§ To do
A verbatim copy of each record is required.

** Opening Supplied records block **

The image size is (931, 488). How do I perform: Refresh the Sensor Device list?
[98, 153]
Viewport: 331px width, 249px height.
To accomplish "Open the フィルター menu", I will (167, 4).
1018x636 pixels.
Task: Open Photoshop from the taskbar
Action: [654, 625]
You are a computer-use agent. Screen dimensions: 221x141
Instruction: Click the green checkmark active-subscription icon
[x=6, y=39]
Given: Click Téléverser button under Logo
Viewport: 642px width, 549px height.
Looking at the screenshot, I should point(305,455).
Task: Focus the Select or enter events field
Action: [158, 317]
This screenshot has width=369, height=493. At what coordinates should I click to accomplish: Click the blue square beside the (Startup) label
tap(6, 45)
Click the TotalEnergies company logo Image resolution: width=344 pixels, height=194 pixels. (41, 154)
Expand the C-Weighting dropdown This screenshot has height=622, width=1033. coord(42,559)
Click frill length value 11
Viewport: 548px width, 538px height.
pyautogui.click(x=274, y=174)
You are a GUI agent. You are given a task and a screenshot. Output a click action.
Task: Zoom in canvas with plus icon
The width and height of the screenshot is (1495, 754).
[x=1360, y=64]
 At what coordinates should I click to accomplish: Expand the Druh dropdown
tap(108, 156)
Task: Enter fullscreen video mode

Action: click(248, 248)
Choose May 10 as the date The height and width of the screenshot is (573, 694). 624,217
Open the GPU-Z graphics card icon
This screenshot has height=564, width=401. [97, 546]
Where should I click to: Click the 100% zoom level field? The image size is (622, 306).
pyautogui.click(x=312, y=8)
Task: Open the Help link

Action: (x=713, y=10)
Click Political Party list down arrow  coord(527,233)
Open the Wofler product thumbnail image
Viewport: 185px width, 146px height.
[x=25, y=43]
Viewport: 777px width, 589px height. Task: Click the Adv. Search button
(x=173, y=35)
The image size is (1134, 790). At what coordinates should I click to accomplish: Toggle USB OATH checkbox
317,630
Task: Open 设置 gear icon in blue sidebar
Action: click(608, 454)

** Closing Supplied records block **

§ Answer section
The image size is (931, 488). How do I perform: Refresh the Sensor Device list?
[98, 153]
Viewport: 331px width, 249px height.
To accomplish "Open the フィルター menu", I will (167, 4).
1018x636 pixels.
Task: Open Photoshop from the taskbar
Action: [654, 625]
You are a computer-use agent. Screen dimensions: 221x141
Instruction: Click the green checkmark active-subscription icon
[x=6, y=39]
Given: Click Téléverser button under Logo
Viewport: 642px width, 549px height.
Looking at the screenshot, I should point(305,455).
Task: Focus the Select or enter events field
Action: [158, 317]
This screenshot has width=369, height=493. At what coordinates should I click to accomplish: Click the blue square beside the (Startup) label
tap(6, 45)
Click the TotalEnergies company logo Image resolution: width=344 pixels, height=194 pixels. (41, 154)
Expand the C-Weighting dropdown This screenshot has height=622, width=1033. coord(42,559)
Click frill length value 11
Viewport: 548px width, 538px height.
pyautogui.click(x=274, y=174)
You are a GUI agent. You are given a task and a screenshot. Output a click action.
Task: Zoom in canvas with plus icon
The width and height of the screenshot is (1495, 754).
[x=1360, y=64]
 At what coordinates should I click to accomplish: Expand the Druh dropdown
tap(108, 156)
Task: Enter fullscreen video mode

Action: click(248, 248)
Choose May 10 as the date The height and width of the screenshot is (573, 694). 624,217
Open the GPU-Z graphics card icon
This screenshot has height=564, width=401. [97, 546]
Where should I click to: Click the 100% zoom level field? The image size is (622, 306).
pyautogui.click(x=312, y=8)
Task: Open the Help link

Action: (x=713, y=10)
Click Political Party list down arrow  coord(527,233)
Open the Wofler product thumbnail image
Viewport: 185px width, 146px height.
[x=25, y=43]
Viewport: 777px width, 589px height. Task: Click the Adv. Search button
(x=173, y=35)
The image size is (1134, 790). At what coordinates should I click to accomplish: Toggle USB OATH checkbox
317,630
Task: Open 设置 gear icon in blue sidebar
Action: click(608, 454)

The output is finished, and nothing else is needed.